# Work item A:
Name every character from the novels who is mentioned in the MultiReal review, leaving out the author.
# Work item B:
Continue the MultiReal review from where it stops.

Where Infoquake was about the cutthroat world of business, MultiReal brings Natch and the Surina/Natch MultiReal Fiefcorp into the dog eat dog world of politics. Natch’s entry into the political arena has consequences for himself and for his feifcorp, with a surprising upset of power thrown into the mix. Edelman has maintained the high level of energy from the previous novel and even ratcheted it up a bit higher.

Natch is pursued by several competing factions in this story, but while his story is still integral, it is no the primary one in MultiReal. Jara becomes the primary protagonist and the events unfold primarily through her eyes and her perceptions. Readers who read the first novel will remember Jara as the predictable analyst, who does her job well but has qualms about the way that Natch worked his way to the top of the business rankings. Those qualms play an integral role in the events that follow, and it is Jara’s actions (or lack thereof) that are the primary motivators of the plot.

Natch also becomes a less sympathetic character than in Infoquake. Whereas in the first novel, we might have felt that Natch was being unduly persecuted, MultiReal strips that sympathy away by showing us how Natch lives in a bed of his own making. When the novel finally ends on a cliffhanger, we are left wondering if Natch will ever get out of his predicament, though we are not as desirous of that outcome. MultiReal gives a new character to empathize with in Jara, and her less superhuman countenance and behavior will resonate more deeply with readers, especially those with over bearing bosses.

Edelman has also continued in the tradition of using speeches to impart philosophy and to appeal to the reader’s spirit and emotions. When Serr Vigal makes his speech about freedom, all lovers of that ideal will feel a powerful stirring in their breast. But Edelman has branched out, and has added a great deal more action to this story than in Infoquake. The events in MultiReal are leading up to what can only be a restructuring of the world order, and any such upset will always be accompanied by violence. Edelman relates the action with the same skill as the speeches and it is both exciting and epic. Some readers may feel that the way the MultiReal program is used by Natch and some of the other characters may be a little too similar the action of The Matrix. However, it is amazing that a probability program could have such far-reaching implications, and cause so much upset.

# Record excerpts:
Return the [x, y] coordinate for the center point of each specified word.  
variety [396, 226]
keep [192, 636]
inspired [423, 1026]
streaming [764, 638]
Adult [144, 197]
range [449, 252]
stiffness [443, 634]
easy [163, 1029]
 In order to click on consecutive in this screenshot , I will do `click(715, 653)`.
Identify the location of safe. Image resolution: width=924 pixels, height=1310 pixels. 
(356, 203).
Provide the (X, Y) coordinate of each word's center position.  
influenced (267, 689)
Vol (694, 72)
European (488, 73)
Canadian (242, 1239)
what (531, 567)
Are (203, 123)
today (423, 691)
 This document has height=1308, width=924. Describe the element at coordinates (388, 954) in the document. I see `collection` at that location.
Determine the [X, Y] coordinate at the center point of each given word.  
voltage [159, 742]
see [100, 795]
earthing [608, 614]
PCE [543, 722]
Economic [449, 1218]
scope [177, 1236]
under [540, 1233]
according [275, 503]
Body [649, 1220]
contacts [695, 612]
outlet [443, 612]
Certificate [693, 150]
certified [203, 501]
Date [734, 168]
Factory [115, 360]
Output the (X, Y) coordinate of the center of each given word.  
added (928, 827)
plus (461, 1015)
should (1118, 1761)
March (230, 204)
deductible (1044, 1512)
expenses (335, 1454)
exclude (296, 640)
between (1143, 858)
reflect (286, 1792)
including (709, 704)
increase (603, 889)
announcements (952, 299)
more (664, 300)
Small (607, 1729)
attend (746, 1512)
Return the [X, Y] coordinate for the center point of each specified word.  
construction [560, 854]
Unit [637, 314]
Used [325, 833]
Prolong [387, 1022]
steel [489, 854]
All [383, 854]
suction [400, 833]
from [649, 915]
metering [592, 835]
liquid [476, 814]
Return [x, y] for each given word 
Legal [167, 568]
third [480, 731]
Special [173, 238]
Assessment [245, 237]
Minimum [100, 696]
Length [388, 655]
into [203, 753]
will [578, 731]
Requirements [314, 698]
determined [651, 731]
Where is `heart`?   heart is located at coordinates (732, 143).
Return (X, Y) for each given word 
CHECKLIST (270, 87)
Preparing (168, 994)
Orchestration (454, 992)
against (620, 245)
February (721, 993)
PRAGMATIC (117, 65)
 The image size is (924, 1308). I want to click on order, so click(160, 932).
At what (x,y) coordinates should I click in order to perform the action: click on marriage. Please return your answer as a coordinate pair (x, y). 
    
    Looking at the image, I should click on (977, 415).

# Output A:
Natch, Jara, Serr Vigal

# Output B:
The writing in MultiReal has also gotten more adventurous. Edelman is willing to try new ways of writing, including a whole chapter written as a letter from one character to another. He also fiddles around a bit with the omniscience of his narrator, sometimes writing in a first person style and sometimes in their person. Although this can be a little jarring, it shows that Edelman is willing to take chances with his writing. An author willing to push himself to new heights in style can only be doing the same in the substance of his story, reminding the reader that he or she will never really know what is around the next bend of the story.

MultiReal is an exciting and excellent sequel. There are many twisted and convoluted plot lines, and the web being spun around Natch is drawn ever tighter. As a good second book in a trilogy should do, it leaves us on a cliffhanger, wondering at the success or failure of its heroes. This is one of those rare cases (like The Empire Strikes Back vs. A New Hope) where the second movie far surpasses the first in quality and level of enjoyment. Fans of stories that mix philosophy and ethics, with action and technology will enjoy Edelman’s works. It is a Matrix fans’ delight, and a worthy successor to Orson Scott Card’s Ender’s Game.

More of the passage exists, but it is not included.